2). I then divided each part of the equation using the common factor $x^{n-2}$ to get $x^2 = 4x + 21$, a quadratic.
3). I then used the quadratic formula to get two values, $6$ and $2$.
From here I don't know how to proceed. I know I'm trying to write a closed form of the above equation, right? How do the values I've found figure into that? I'm also not sure what the salience of 'the boundary conditions' are (are those $f(0) = 3$ and $f(1) = 1$?).

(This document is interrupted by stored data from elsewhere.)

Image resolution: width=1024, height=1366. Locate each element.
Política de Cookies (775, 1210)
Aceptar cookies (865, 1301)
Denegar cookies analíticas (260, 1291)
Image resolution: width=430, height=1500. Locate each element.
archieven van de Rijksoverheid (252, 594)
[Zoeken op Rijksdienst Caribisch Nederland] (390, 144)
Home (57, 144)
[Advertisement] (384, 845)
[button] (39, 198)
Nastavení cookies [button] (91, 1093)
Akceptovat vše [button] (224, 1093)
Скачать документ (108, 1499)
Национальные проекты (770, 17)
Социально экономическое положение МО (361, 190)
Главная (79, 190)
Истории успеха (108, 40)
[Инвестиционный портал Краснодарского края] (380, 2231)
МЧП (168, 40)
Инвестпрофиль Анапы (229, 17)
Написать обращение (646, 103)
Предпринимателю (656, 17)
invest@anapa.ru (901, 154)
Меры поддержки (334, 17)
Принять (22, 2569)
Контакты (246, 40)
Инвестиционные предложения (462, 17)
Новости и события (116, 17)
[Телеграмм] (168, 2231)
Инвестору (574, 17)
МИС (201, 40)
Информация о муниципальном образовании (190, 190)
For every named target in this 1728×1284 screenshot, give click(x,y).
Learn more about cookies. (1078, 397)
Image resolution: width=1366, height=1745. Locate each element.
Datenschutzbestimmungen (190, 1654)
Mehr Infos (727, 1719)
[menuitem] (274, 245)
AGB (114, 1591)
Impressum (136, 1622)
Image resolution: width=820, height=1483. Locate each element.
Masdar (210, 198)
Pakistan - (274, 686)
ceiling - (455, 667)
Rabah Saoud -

Your first steps were correct. First, assume $x^{n}$ with $x\neq0$ is a solution. Plugging this into the recurrence, we get $$ x^{n}=4x^{n-1}+21x^{n-2}. $$ Dividing through by $x^{n-2}$ gives the quadratic $$ x^{2}=4x+21. $$ This has roots $x=-3$ and $x=7$. Since the recurrence is linear, any linear combination of solutions is also a solution. Therefore, we assume that our solution is of the form $$ f_{n}=c_{1}(-3)^{n}+c_{2}7^{n}. $$ All that's left to do is to make sure that $f_{n}$ satisfies the initial conditions: \begin{align*} 3 & =c_{1}(-3)^{0}+c_{2}7^{0}=c_{1}+c_{2};\\ 1 & =c_{1}(-3)^{1}+c_{2}7^{1}=-3c_{1}+7c_{2}. \end{align*} Solving this linear system gives $c_{1}=2$ and $c_{2}=1$ so that the final recurrence is $$ f_{n}=2(-3)^{n}+7^{n}. $$ You can also check your answer using Wolfram.